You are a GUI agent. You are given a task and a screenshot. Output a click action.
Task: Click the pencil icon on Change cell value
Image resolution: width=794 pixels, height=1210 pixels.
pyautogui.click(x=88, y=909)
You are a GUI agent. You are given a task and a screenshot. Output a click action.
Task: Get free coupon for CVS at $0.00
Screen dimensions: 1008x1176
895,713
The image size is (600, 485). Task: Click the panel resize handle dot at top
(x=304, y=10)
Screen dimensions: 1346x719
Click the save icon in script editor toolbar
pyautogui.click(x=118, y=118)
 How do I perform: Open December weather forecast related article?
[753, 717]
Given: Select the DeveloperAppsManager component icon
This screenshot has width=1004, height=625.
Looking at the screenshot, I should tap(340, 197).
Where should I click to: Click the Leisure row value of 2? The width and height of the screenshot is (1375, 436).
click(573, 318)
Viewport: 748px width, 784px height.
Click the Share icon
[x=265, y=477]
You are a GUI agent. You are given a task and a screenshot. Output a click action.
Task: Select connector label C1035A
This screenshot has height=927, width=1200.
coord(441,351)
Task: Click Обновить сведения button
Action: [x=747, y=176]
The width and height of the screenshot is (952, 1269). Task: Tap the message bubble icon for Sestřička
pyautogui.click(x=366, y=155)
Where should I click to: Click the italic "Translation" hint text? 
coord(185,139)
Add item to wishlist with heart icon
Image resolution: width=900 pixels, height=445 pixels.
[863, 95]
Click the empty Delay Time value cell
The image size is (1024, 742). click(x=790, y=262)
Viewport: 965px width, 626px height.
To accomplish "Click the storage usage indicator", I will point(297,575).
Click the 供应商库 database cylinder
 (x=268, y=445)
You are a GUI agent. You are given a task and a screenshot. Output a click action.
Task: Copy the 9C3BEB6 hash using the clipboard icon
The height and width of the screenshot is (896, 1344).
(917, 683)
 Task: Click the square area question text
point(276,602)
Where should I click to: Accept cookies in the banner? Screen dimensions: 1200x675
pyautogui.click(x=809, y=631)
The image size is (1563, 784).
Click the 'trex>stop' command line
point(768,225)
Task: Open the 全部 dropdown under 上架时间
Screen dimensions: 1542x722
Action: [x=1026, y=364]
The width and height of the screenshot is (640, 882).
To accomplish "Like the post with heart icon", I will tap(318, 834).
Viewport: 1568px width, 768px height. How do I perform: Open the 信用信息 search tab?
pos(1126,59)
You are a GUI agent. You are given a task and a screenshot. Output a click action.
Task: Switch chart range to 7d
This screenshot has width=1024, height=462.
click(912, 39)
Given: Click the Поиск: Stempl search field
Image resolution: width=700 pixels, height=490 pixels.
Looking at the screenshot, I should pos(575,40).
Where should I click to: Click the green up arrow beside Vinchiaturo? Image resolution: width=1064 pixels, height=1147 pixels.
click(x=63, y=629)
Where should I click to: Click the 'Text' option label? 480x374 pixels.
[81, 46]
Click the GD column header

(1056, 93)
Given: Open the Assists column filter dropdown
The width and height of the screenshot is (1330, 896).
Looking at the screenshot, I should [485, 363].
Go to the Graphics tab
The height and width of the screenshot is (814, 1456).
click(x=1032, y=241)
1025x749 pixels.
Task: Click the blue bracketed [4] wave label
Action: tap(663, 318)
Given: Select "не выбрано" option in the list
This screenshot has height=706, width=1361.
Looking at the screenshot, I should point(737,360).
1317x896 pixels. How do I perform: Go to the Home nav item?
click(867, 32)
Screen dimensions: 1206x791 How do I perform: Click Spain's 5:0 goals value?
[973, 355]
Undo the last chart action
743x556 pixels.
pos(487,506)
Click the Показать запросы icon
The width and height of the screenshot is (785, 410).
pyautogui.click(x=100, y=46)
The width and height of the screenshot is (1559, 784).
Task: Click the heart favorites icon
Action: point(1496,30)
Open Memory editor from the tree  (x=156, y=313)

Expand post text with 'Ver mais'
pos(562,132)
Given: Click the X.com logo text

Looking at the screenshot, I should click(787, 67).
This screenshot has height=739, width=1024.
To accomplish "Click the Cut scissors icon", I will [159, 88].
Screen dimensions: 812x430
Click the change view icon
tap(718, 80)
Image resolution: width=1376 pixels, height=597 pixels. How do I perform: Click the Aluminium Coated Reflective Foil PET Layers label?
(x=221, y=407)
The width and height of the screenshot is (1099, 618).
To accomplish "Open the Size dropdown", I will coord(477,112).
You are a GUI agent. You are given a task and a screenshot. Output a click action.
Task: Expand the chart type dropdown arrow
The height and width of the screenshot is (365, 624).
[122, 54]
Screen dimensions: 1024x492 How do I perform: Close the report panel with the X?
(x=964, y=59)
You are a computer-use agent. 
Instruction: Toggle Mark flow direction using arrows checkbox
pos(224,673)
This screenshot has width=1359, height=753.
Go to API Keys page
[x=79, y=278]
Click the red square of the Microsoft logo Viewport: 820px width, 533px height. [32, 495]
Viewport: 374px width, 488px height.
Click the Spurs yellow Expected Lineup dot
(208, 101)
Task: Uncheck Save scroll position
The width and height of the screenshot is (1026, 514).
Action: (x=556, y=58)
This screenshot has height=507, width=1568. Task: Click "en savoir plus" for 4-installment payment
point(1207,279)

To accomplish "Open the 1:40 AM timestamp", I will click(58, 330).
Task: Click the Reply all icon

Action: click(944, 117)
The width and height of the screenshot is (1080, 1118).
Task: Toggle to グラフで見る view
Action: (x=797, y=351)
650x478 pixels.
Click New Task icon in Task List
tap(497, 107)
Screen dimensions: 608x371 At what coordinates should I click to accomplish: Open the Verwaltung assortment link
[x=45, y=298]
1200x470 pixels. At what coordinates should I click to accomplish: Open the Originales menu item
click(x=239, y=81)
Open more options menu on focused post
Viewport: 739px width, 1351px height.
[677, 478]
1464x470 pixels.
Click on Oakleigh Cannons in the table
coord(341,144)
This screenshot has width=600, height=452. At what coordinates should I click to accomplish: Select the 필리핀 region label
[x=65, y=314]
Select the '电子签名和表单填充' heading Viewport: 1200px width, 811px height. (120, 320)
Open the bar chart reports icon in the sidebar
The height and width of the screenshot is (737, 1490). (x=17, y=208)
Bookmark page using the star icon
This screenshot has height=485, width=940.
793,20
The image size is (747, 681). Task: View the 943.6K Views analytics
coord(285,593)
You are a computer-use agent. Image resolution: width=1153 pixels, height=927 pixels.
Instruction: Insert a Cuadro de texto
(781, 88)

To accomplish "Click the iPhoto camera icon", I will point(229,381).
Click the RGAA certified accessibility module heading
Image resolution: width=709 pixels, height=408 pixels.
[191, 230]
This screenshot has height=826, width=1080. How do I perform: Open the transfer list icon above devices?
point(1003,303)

● BRIEF:
Show all lines above that contain "computer".

● TASK SOLUTION:
You are a computer-use agent. 
You are a computer-use agent. Image resolution: width=1153 pixels, height=927 pixels.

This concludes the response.